--- Brief 1 ---
In the article on lipid stress in macrophages, how do macrophages that gulp down toxic blood lipids end up blocking blood flow? Answer in one to three sentences.
--- Brief 2 ---
From the article on lipid stress in macrophages, extract the passage that opens with the words containing "How do these" and closes with "this deadly disorder.".

--- Text shown ---
****

Tough neighborhoods can turn a good cell bad. And chronic stress is a bad thing for macrophages, scavenger cells of the immune system.
In atherosclerosis, blood vessels are clogged by fatty materials that lead to the formation of plaques. Macrophages try to come to the rescue by gulping down toxic blood lipids. Despite the good intentions, lipid-gorged, dying macrophages eventually induce plaque instability and rupture, which leads to blood clots and blood flow obstruction.
How do these lipids convert macrophages from heroes into villains?
A new study led by Ebru Erbay, a postdoctoral fellow in the laboratory of Gökhan Hotamisligil, chair of the Department of Genetics and Complex Diseases at HSPH, reveals how toxic lipids cause stress in macrophages and demonstrates that this stress promotes atherosclerosis. The study also identifies a molecule whose inhibition might control this deadly disorder.
The endoplasmic reticulum (ER) is an organelle that can detect many types of cellular stress and serves as a critical regulator of obesity, insulin resistance and diabetes, as discovered in earlier studies by Hotamisligil’s lab. Drugs such as 4-phenyl butyric acid (PBA) or taurine-conjugated ursodeoxycholic acid (TUDCA) reduce ER stress and reverse the destructive reaction it triggers in animal models of obesity. Erbay and colleagues now find that PBA alleviates lipid-induced ER stress and cell death in macrophages. It also reduces vascular lesions in atherosclerotic mice.
The scientists discovered that the beneficial effects of this chemical are based on its inhibition of a lipid chaperone called aP2. Lipid chaperones are molecules that bind to lipids and control their intracellular fates. Previous studies from Hotamisligil’s group found that loss of aP2 protects against atherosclerosis. In fact, mice without aP2 are what Hotamisligil describes as “metabolically bulletproof.”
The current study sheds light on why loss of this lipid chaperone might have such profound benefits and describes a new path that toxic lipids must travel to influence ER function.
Erbay and colleagues found that aP2 is necessary for the ER stress response in macrophages exposed to toxic lipids. They also identified the downstream signaling mechanisms by which aP2 governs ER stress and uncovered a previously unknown phenomenon of new fatty acid synthesis in the macrophage. This de novo fatty acid synthesis was protective, providing resistance to ER stress.
Together these findings may have significant therapeutic implications for metabolic disease beyond atherosclerosis and could even spark the development of dietary interventions for these conditions.
“For a long time, lipotoxicity was thought to be a nonspecific demise of cells,” Erbay noted. She and Hotamisligil agree that their demonstration that lipids engage specific pathways to exert toxic effects through the ER is perhaps one of the most important aspects of the study.
“To our knowledge, this is the first specific molecular pathway mediating lipotoxicity,” said Hotamisligil.
The study appears in the Dec. 15 issue of Nature Medicine.

****

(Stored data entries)
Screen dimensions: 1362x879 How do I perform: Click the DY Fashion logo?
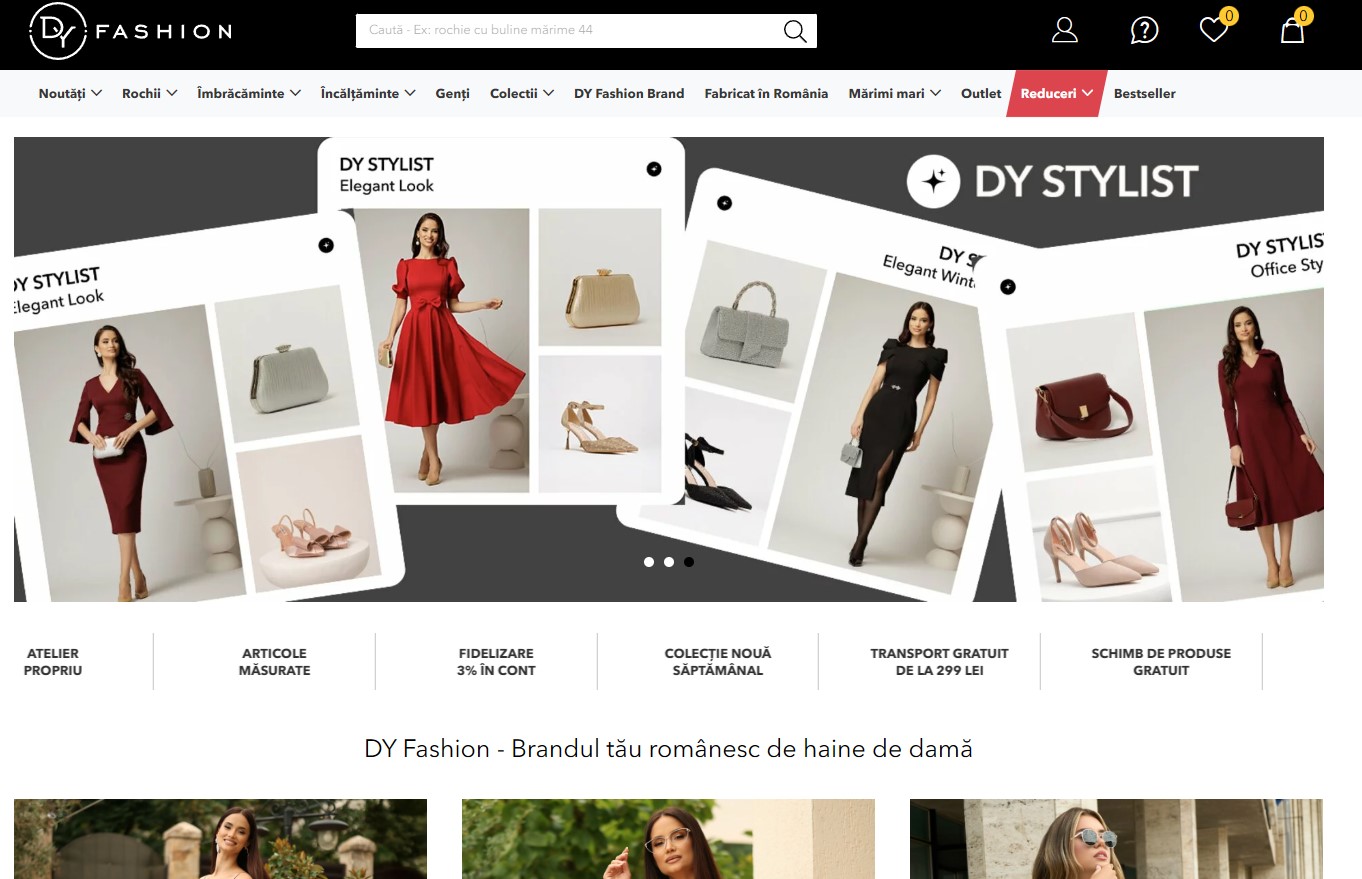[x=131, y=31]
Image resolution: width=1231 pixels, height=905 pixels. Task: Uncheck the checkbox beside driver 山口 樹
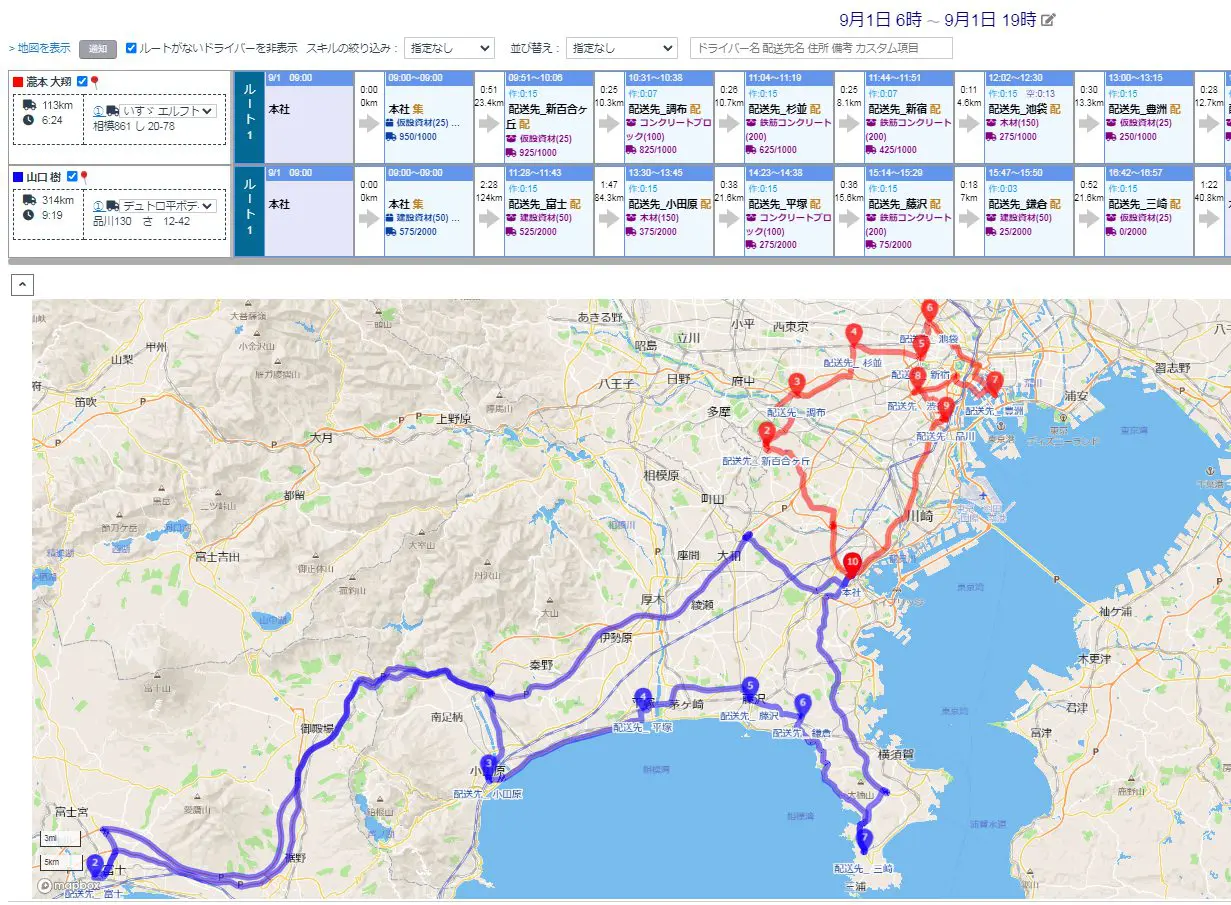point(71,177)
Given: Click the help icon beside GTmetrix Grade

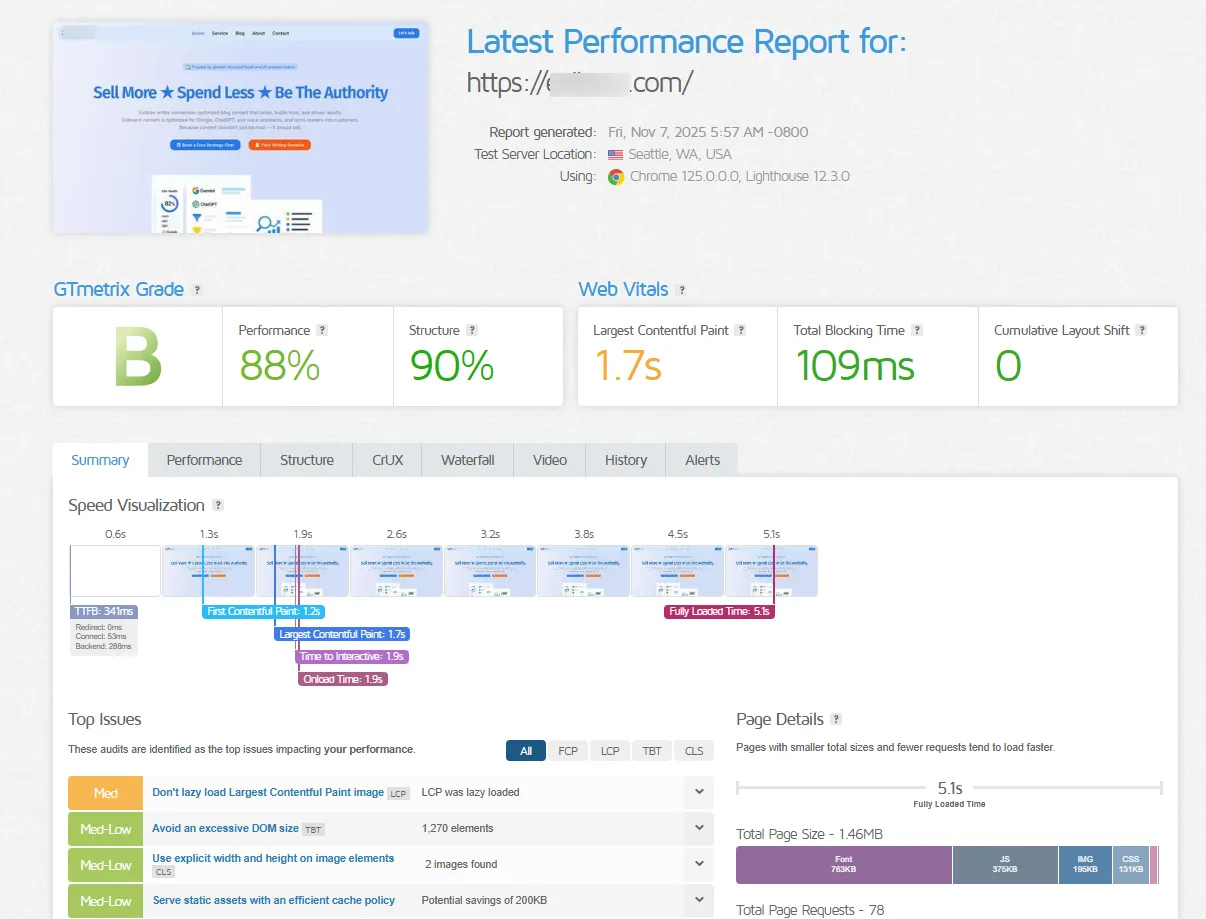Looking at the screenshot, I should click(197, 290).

****

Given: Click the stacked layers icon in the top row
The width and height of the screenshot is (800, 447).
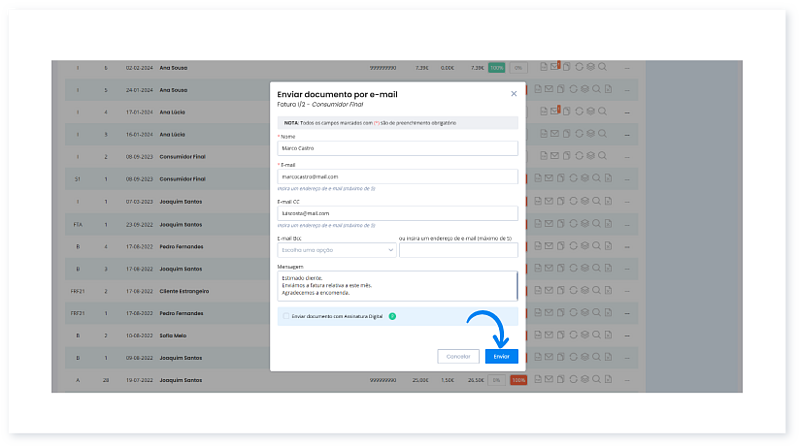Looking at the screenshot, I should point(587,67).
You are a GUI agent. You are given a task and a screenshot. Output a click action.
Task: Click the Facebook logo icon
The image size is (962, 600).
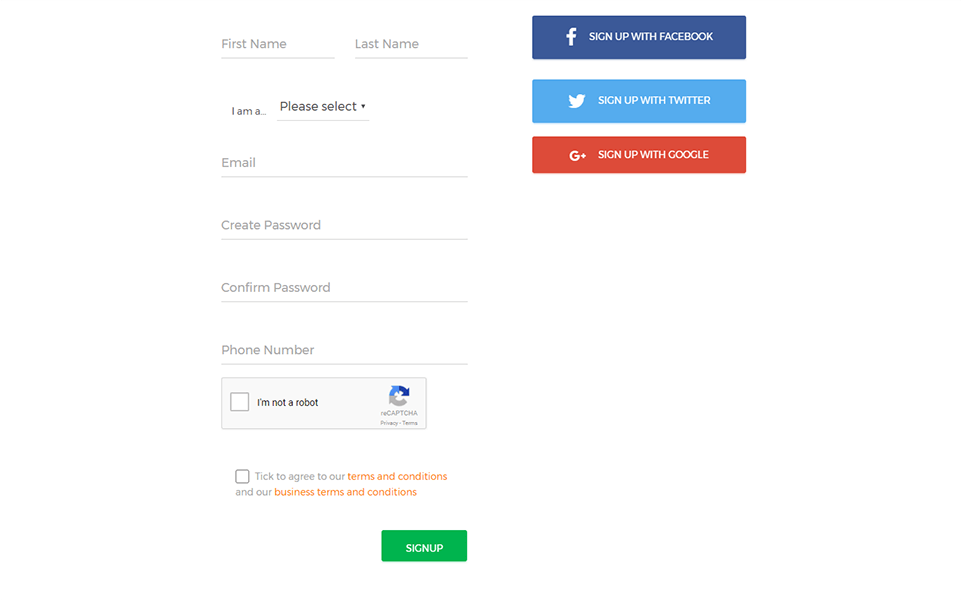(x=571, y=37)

****

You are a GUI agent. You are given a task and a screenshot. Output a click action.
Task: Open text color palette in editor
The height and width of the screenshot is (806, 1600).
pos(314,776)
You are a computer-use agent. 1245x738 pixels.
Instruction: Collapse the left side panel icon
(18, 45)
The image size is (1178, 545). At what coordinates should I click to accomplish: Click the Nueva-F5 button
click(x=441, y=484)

****

--- Exercise output 1 ---
When macrophages become gorged with lipids and are dying, they cause plaques to become unstable and rupture. The rupture leads to blood clots, which obstruct blood flow.

--- Exercise output 2 ---
How do these lipids convert macrophages from heroes into villains?
A new study led by Ebru Erbay, a postdoctoral fellow in the laboratory of Gökhan Hotamisligil, chair of the Department of Genetics and Complex Diseases at HSPH, reveals how toxic lipids cause stress in macrophages and demonstrates that this stress promotes atherosclerosis. The study also identifies a molecule whose inhibition might control this deadly disorder.